Beyond the items listed above section that will be included in the estimate, an estimate should consist of a permit fee if the work scope for replacing the roof or repair is higher than square feet the local code requires.
Until the permit is ordered, this line item is likely to be included as a placeholder only. The excellent news for permit fees is that insurance carriers will cover the cost.
Estimating software updated its price lists each month. Insurance adjusters will typically write their initial estimates based on the month’s price list from the storm’s date. The policyholders or insured will have a defined time to complete the scope of work, which can be up to 2 years. As requested, insurance carriers typically update an estimate’s price list to date the work is completed.
Interpreting the Estimate
While many Colorado homeowners will replace their roof once (or perhaps several times), understanding a contractor’s estimate can be overwhelming. It’s essential to find a professional contractor with whom you feel comfortable and who will patiently answer any questions and review the estimate in as much detail as you like.
Most measurements included in the estimate document are listed in square feet (SF), linear feet (LF), count of items listed as each (EA), and roof square footage.
To estimate roofing materials, divide the total square footage of the roof by 100 to determine the number of “squares” in the roof.
You will see different measurements for “Remove” and “Replace” estimate line items. A roofer will remove the exact amount of what’s on the roof. When buying materials to replace a roof, the roofer will need to purchase additional materials based on cutting shingles to fit. This extra amount required is considered a waste factor. The amount of waste as a percentage will depend on the roof design’s complexity – the number of roof facets or cuts as an example. Insurance companies and roofers will typically plan a minimum of 10% waste, but the actual percentage can be much higher.
Insurance companies have begun to claim that starter strip (the first row of asphalt shingles closest to the roof edges) and ridge cap are included in their allocated waste to save money on claims payments. This claim is incorrect – and Eagleview reporting even states as such. As a workaround, some roofing estimates will list a higher waste factor. While roofing contractors still must purchase the shingles, starter, and ridge cap as three separate products, as a homeowner, you may not see all three detailed separately in your estimate.
For both homeowners (and insurance carriers), Metro City Roofing documents all inspection results with photos, utilized industry-leading 3rd party technology (typically the same as used by insurance carriers), and accounts for local code requirements.

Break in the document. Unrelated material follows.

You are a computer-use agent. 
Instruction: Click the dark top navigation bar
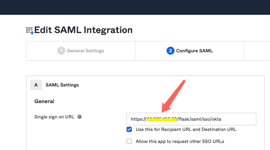[135, 7]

The benefit of using the same measurement and estimating tools as your insurance carrier is that any dispute over measurements is eliminated. Any missed items to be included as supplement requests can be settled more quickly.
As a homeowner, you can have confidence your estimate utilizes a structured process and estimate amounts are detailed.
We hope the above helps clarify the tools that contractors and insurance inspectors use, the process by which they inspect, and create a detailed estimate.